As boys and as young men, Blair and Douglas were very close. The tone and content of Blair’s letters to Douglas are redolent of this, with allusions to their shared experiences of hard-drinking sessions, sometimes to shared values, or references to earlier philosophical questions they had discussed concerning fate, chance and providence. Douglas, too, was a keen sportsman, and after leaving school in 1939 he went up to university to study dentistry. He, too, gained a rugby blue and later, recommencing his studies after the war, became a golf blue.
A view that was expressed first by Marrinan and then echoed by others stated that Mayne was particularly close to his mother. Indeed, Bradford and Dillon, using Freudian analysis, attempted to break new ground by suggesting that, as a result of Tom’s death, Mrs Mayne concentrated her attention on Blair and that such a ‘boy who is his mother’s favourite’23 succeeds in life. When Tom died, Blair was twenty-two, at university and representing his country at rugby – rather late to be still at the early developmental stage. But the idea that he was very close to his mother is hardly supported by Mayne’s correspondence in the first two years after he left home. In one letter to his mother, he described conditions in his billet as near perfect because he could leave his wet clothes lying about without any women coming round tidying them up; in another he less than tactfully told her that he had recently met an old woman who reminded him of her; and he finished off a cheery epistle to his father with ‘Give my regards to your wife.’24 Now, there is no doubt that Mrs Mayne was a very strong character. Not only that, however, she had an extended period of parenting a large family: only Molly had left the nest, having married and moved to Belfast (Billy both married and divorced in 1933, and returned to the family home). So, from another perspective, the siblings may have considered that the mother was a bit of a dragon, but they were genuinely very fond of her.

DATASET CONTENT

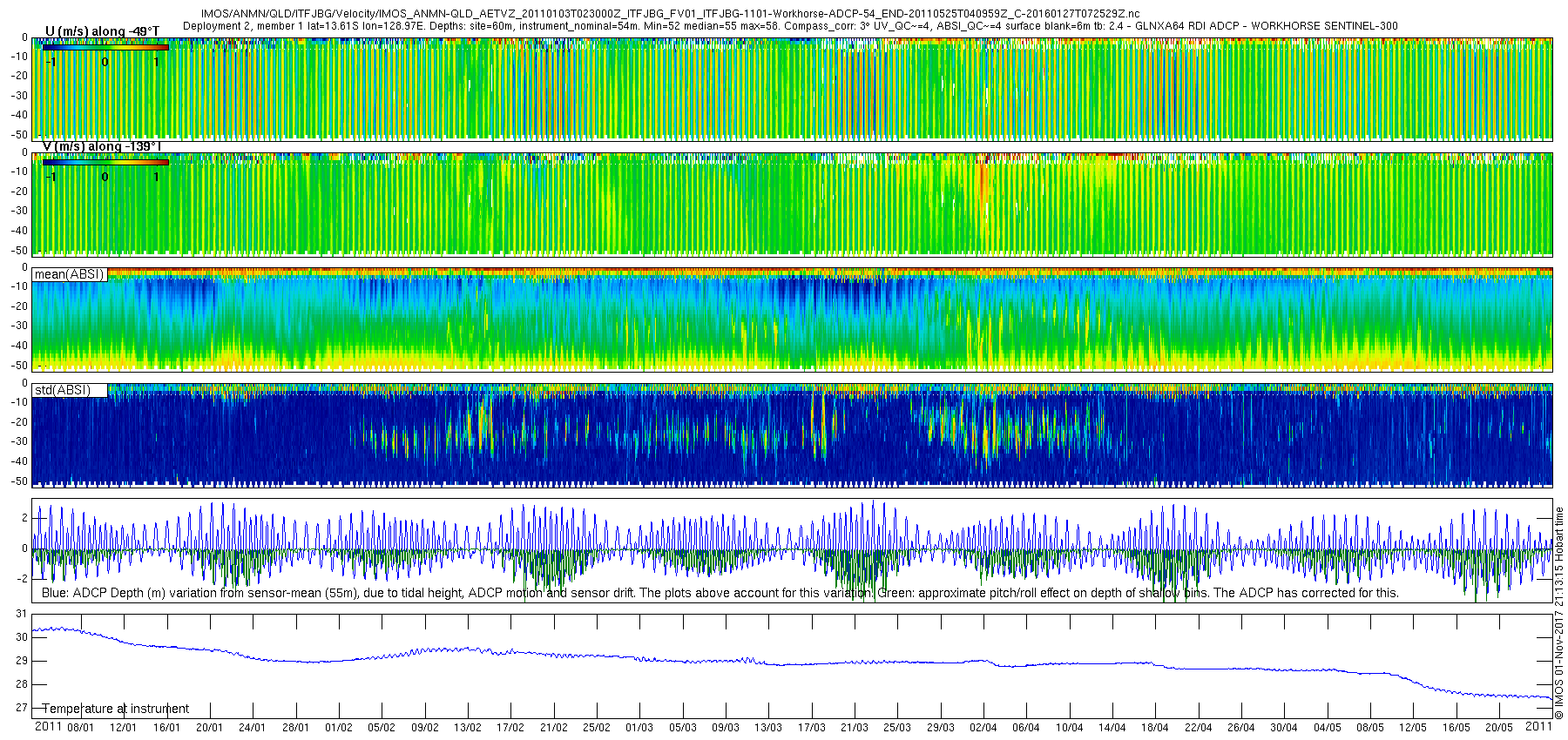Click the 04/05 date tick label
This screenshot has height=740, width=1568.
click(1328, 728)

TASKS TO PERFORM
• a. In the text about Blair Mayne and his family, what evidence does it give against the view that he was particularly close to his mother? Answer in one to three sentences.
• b. Translate this sentence from the text about Blair Mayne and his family into Spanish: "Now, there is no doubt that Mrs Mayne was a very strong character."
• c. Carry on the text about Blair Mayne and his family from the point where it ends.

FINAL ANSWERS
• a. It points to his letters from the first two years after he left home. In them he praised his billet because no women came round tidying his wet clothes, told his mother that an old woman he had met reminded him of her, and ended a letter to his father with "Give my regards to your wife."

• b. Ahora bien, no cabe duda de que la señora Mayne tenía un carácter muy fuerte.

• c.
However, of the personal qualities that were to become so important in Mayne’s military career, one, at least, can be traced back to his upbringing: his ability – an outstanding leadership attribute – to give support to his men in stressful situations. From a soldier’s acknowledging that Mayne gave him great confidence in those situations, to a general, visiting the unit, observing the high respect and regard in which Mayne was held by his men, all accounts point to a man who was secure in himself and in his early family attachments.
This misconception about Mayne having a special relationship with his mother appears to be connected with the assumption made by earlier writers that he had little interest in women. But their assumption is wrong. Mayne was certainly interested in women: he thought about them; he wrote about them; and he invited one or two of them out – as this narrative will reveal. All that can be inferred at this stage in his life is that he was naturally shy, and that his precocious physical development may have contributed to awkwardness in relationships. There was possibly a degree of sexual suppression in the family’s Presbyterianism, but that would be overcome in time as he gained experience. However, he committed himself completely to his sport – research shows that, during high-school and college years, men, more than women, see relationships as secondary to achievement and are more dismissive of attachment than women – and failed to practise personal interaction skills with girls when he had greatest opportunity, at university.
So Mayne was now twenty-four; he had been dependent for a prolonged period because of his education, and his commitment to rugby had delayed his qualifying as a solicitor. In the usual course of things, he would have expected to become established in the new law practice, leave home and, with the realism of the high-performing sportsman, knowing that his athletic days were short in number, he would have given some thought to his long-term future. But for a generation of young men and women the usual pattern was disrupted. On 1 September 1939, Germany invaded Poland. Forty-eight hours later, Britain went to war.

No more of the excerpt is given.